Affordable Care Act enrollment figures have come a long way since the fall. Back in October, the first month of the open-enrollment period, just 106,185 consumers signed up for health insurance through an exchange -- causing Republicans to not only celebrate, but to mock the system by noting a variety of sports venues that hold more than 106,185 attendees.
The Obama administration on Tuesday said the number of people enrolled in private health insurance under Obamacare reached 4.2 million on March 1, amid independent reports of a sustained decline in America's huge uninsured population.
The data, which reflects enrollment activity from October 1 through March 1, represented a rise of about 940,000 enrollees in state and federal health insurance marketplaces during the month of February, a sign of continuing momentum. Eighty-three percent of enrollees are eligible for federal subsidies to help pay the cost of coverage.
This 4.2 million total, reflecting the total number of sign-ups since the start of the enrollment process, does not include 4.4 million Americans who've received coverage through Medicaid.
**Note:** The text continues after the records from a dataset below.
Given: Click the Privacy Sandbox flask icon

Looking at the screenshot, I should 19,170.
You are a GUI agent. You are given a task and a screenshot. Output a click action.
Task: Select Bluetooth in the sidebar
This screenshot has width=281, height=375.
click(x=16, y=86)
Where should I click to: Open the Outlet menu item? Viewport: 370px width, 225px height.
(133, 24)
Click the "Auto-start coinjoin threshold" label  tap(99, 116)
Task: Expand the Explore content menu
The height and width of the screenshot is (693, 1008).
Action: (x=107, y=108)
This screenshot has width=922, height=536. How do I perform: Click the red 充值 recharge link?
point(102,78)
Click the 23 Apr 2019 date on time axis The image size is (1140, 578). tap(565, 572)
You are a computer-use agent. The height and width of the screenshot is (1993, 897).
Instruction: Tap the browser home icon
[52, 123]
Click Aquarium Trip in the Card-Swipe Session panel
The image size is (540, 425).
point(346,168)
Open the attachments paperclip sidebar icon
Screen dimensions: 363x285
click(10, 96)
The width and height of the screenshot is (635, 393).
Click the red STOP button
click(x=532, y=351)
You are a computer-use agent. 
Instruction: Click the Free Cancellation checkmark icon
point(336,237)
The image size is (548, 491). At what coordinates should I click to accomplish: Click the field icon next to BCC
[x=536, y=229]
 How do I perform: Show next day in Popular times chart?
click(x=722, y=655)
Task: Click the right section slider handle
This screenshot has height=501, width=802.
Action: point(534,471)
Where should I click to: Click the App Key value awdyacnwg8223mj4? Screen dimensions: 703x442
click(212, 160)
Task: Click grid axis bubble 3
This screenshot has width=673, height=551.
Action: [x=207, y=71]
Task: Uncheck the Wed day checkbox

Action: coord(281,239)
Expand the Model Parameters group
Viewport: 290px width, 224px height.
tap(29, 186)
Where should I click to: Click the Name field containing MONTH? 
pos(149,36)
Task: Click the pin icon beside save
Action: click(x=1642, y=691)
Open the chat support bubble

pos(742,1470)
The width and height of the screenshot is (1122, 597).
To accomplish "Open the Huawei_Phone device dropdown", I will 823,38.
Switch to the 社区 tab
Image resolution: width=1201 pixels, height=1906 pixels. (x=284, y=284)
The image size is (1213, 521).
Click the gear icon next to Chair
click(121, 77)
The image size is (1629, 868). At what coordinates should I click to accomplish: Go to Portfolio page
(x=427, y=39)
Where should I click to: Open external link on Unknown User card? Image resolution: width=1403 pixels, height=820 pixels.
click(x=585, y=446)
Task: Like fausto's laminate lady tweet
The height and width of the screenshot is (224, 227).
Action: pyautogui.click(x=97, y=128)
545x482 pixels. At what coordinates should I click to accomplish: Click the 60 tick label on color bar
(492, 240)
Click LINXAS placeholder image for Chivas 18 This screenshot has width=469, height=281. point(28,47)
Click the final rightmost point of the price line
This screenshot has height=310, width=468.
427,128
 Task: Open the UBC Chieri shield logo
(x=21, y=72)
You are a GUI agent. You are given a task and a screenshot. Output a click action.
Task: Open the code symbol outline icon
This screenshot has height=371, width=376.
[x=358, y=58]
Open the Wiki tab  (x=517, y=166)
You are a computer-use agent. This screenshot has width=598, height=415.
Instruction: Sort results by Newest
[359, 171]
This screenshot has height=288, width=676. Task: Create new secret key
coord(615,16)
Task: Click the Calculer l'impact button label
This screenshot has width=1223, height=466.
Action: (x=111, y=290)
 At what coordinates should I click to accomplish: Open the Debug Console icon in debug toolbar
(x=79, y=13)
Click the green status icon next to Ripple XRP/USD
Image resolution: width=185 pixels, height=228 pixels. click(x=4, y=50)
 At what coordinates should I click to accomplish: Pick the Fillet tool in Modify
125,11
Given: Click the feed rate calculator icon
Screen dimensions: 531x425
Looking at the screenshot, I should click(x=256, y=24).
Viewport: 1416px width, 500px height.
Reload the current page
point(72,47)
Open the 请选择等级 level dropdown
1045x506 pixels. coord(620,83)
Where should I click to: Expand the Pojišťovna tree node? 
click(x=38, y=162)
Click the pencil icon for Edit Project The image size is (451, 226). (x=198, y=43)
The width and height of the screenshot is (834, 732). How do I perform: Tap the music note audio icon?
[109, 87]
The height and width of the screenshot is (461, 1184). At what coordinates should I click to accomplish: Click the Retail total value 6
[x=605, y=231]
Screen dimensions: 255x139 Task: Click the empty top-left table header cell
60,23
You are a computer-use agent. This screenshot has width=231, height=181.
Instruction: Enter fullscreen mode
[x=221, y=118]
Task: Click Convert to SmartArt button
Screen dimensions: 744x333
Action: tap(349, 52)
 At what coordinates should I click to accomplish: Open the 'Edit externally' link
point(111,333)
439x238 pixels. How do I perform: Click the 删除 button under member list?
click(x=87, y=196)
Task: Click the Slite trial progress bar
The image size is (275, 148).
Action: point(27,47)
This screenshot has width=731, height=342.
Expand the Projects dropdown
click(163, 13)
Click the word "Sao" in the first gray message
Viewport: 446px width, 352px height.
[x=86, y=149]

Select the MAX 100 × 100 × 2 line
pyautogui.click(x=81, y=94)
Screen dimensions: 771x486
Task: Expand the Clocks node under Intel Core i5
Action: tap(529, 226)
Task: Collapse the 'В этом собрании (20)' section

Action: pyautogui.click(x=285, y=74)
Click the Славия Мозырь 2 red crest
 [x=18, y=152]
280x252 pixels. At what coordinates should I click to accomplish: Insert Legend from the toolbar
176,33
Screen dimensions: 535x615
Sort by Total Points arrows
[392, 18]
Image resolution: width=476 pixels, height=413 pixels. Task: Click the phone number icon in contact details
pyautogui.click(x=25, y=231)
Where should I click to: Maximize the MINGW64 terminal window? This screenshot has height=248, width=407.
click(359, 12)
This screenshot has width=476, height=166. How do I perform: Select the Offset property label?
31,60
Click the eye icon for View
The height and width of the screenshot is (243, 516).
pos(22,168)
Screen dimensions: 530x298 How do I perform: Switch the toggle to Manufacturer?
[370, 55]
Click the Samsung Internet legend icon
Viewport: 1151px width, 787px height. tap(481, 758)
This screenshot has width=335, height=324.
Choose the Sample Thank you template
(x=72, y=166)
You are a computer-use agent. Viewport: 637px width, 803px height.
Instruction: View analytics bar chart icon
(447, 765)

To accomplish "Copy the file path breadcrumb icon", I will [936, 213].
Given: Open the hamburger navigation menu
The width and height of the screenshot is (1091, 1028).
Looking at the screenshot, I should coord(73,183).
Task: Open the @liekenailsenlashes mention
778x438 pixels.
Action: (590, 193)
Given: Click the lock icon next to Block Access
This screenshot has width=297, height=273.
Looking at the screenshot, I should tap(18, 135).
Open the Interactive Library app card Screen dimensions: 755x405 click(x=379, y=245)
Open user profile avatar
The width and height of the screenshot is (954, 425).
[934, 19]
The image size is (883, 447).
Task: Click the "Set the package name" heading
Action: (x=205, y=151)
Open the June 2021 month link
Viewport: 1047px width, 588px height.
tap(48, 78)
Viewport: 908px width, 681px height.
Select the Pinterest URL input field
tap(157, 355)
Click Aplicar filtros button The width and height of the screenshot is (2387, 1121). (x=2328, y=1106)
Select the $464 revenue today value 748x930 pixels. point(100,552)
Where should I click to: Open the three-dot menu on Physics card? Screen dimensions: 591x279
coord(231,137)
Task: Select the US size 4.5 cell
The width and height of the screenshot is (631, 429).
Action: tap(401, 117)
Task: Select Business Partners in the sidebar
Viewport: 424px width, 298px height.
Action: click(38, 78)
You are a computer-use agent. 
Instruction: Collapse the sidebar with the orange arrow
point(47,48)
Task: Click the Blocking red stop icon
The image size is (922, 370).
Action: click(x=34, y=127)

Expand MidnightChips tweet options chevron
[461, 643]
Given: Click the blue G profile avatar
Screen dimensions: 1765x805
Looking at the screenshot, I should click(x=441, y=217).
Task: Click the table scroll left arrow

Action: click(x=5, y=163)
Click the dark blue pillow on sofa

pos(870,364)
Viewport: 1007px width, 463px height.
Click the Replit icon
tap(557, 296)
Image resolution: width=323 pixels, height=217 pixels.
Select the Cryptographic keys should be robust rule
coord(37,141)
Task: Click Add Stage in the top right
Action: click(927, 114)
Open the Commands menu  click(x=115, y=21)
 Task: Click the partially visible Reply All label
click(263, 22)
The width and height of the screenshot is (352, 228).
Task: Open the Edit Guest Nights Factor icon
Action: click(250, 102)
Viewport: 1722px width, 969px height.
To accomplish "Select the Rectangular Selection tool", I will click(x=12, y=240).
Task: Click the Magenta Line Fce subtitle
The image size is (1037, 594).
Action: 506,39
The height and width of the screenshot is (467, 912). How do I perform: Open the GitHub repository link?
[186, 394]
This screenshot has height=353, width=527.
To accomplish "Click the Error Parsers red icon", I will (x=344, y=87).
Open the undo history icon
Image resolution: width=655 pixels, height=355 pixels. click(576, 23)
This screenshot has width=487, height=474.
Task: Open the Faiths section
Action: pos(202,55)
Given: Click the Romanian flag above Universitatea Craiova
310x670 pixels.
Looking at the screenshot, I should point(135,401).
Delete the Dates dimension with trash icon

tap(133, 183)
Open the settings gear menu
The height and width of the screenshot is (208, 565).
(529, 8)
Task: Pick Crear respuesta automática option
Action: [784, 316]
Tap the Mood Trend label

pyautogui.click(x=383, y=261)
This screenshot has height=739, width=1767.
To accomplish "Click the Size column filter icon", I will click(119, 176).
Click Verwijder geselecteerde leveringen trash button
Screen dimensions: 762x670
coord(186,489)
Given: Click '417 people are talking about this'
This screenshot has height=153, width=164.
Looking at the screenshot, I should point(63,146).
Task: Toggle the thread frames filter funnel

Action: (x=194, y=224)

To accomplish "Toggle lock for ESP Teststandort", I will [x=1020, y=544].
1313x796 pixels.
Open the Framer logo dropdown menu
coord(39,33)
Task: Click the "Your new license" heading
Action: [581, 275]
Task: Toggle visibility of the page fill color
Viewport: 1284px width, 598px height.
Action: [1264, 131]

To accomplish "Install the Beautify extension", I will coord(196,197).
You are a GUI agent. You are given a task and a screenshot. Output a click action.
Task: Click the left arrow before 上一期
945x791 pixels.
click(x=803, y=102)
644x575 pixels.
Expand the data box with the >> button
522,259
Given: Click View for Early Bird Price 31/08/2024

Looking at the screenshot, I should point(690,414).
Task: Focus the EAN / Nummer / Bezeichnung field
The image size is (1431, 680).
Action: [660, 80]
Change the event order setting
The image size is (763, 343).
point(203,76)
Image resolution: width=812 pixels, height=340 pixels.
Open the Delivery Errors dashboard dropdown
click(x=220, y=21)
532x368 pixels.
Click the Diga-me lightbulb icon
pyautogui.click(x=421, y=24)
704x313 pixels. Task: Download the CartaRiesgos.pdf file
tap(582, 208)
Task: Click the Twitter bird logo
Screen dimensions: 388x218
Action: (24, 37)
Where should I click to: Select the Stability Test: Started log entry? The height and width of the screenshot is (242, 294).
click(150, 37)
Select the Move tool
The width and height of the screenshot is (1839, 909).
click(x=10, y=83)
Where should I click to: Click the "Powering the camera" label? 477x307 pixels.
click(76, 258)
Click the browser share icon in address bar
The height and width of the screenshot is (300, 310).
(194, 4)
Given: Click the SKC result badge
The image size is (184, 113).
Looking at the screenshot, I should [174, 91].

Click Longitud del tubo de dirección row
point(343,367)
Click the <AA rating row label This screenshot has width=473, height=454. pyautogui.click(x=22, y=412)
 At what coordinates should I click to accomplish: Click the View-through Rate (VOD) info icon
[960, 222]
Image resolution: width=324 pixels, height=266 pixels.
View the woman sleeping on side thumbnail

For those hoping for success, the news isn't all great. For example, while January's enrollment totals exceeded expectations, February's figures did not. For that matter, the original CBO projections, issued before the open-enrollment process began, projected far more sign-ups by now, though much of this is the result of website troubles in October and November.
Also note, young-adult enrollment is still at 25%, which isn't awful, but is a little short what proponents were hoping for, either.
That said, on balance, the overall picture remains quite positive. The pace of enrollment has improved considerably -- it's on par with what the administration had hoped for from the outset -- and with 20 days remaining before the end of the open-enrollment period, there's every reason to believe total exchange enrollment will end up between 5 million and 6 million, which seemed like a pipe dream when healthcare.gov was busted in October and November.